FEAR of Covid and the accompanying lockdowns have done much harm to the country. One possible thin silver lining has been a reduction in urban crime levels around the world, according to a Cambridge University study by as much as a third. This is not really surprising. With fewer people on the streets, the opportunities for robbery and mugging have fallen, and more people staying at home increases the risk of a burglar being disturbed in his work. As alcohol is a major driver of violent behaviour, the closure of pubs and clubs has prevented much of the fighting that follows when their patrons spill out. The Cambridge study concluded that lockdown restrictions ‘choked the opportunism that fuels so much urban crime’.
This made the news that the number of teenagers murdered in London in 2021 was a record – 30 – all the more newsworthy. The 2020 figure was much lower at 19, but it appears that the upward trend evident since 2012 has resumed after a temporary hiatus. There’s no sign that this year will be any better with two teenage murders in London already. It looks as if the effect of Covid fear and lockdowns in 2020 was temporary, with criminals realising that they can ignore restrictions or find ways around them, and thus ‘normality’ has returned.

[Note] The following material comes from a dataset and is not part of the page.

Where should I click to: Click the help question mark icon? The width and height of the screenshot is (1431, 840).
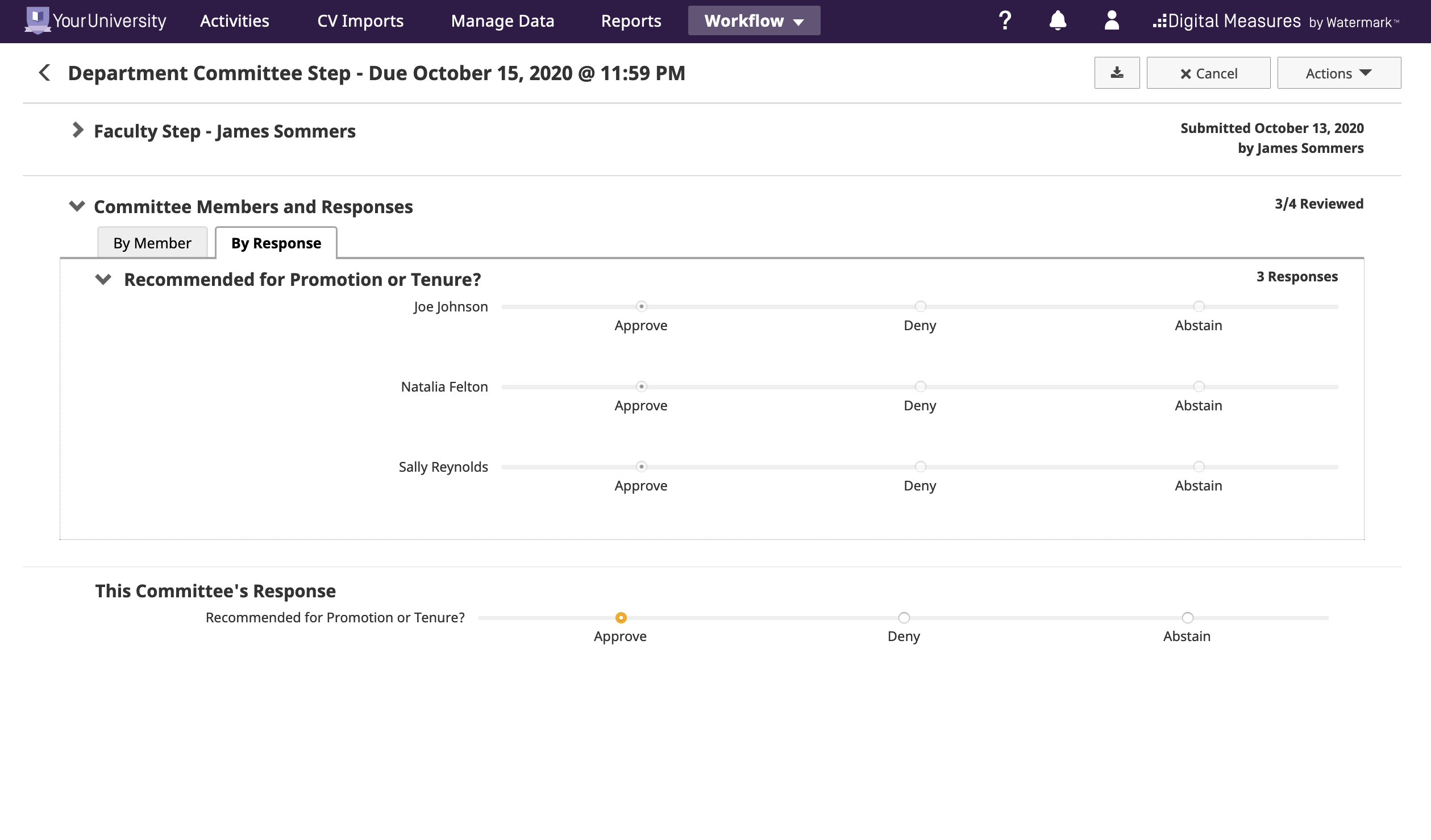pos(1004,21)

Source: Met Police, City of London Police and British Transport Police
We know something about the murder victims as most of their names and pictures are in the public domain. However, the mainstream media (including BBC, Evening Standard and Daily Mail) are reluctant to note some obvious points. All of them were male. Nearly all were non-white though it’s difficult to be precise. Links to gangs or drug dealing are not explored. Of the murderers (suspected or confirmed), nothing is said. Some may have been under the influence of drugs or psychosis exacerbated by them, a thought that won’t have occurred to London Mayor Sadiq Khan while planning to decriminalise cannabis.

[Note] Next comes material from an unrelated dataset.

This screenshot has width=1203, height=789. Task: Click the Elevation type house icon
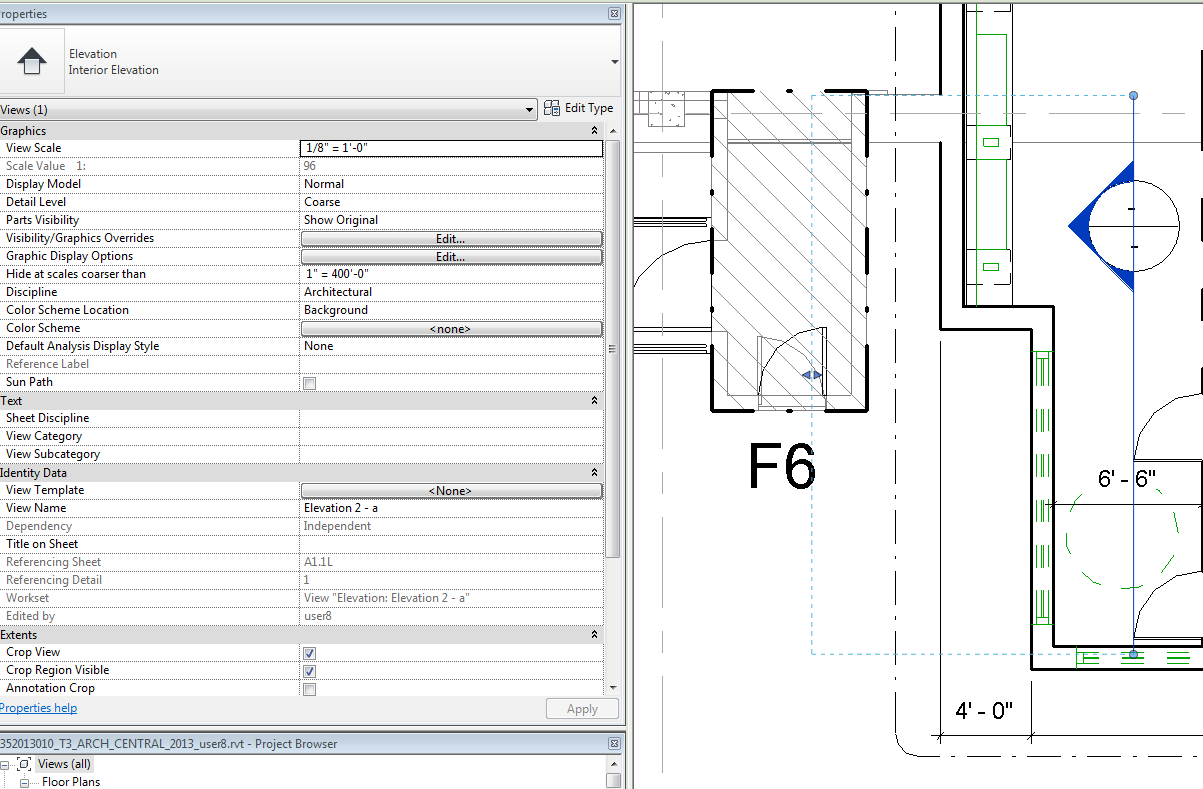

Yet strangely, the only honest comment has come from Khan. Launching a report looking at serious youth violence last month, he acknowledged that ‘young Black Londoners are significantly more likely to be a victim or a perpetrator of serious violence’. The Mayor’s report noted that young black people were, per capita, between four and 12 times more likely than white people to be perpetrators of serious violence. The figures for Asians were not included in the report – why not? Nor did the report link the elevated crime rates to the disproportionality of stop and searches of black people (see below), as that would suggest searches are driven not by racial bias but by the likelihood of being involved in criminal activity, and Khan’s friends in Black Lives Matter wouldn’t want to hear that.

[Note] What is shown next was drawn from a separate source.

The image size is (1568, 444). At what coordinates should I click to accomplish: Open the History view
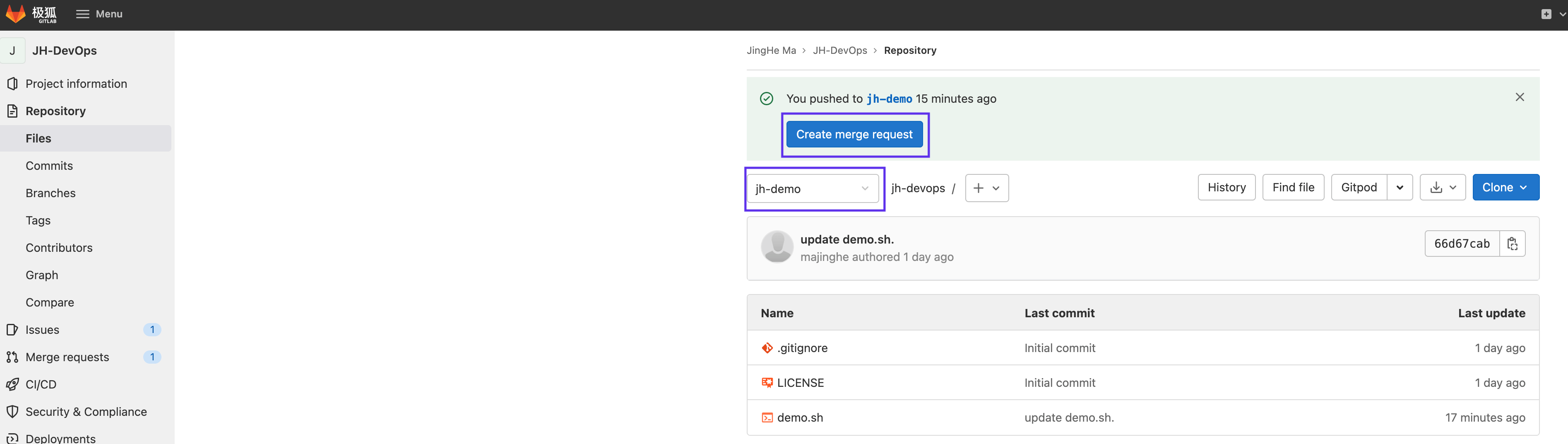(1226, 188)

Stop and search rates per 1,000 population (Source: Metropolitan Police)
The report trots out most of the usual excuses regarding benefits and poverty, and while it notes correlations between these factors and crime levels it accepts that these ‘are insufficient as evidence of causation’. The report makes no mention of parents. You have to be as brave, and perhaps as black, as Tony Sewell, chair of the Government’s Commission on Race and Ethnic Disparities, to point out that ‘the black ethnic group has the highest proportion of lone-parent households at 13 per cent. There is a culture among some black men of producing children without taking responsibility. Inevitably, these children end up paying the price’.
The London Mayor’s report garnered virtually no attention. The press interest in the record number of teen murders has faded. No footballers are taking a knee for young black men killed on the streets of the capital. After all, it just raises too many difficult questions.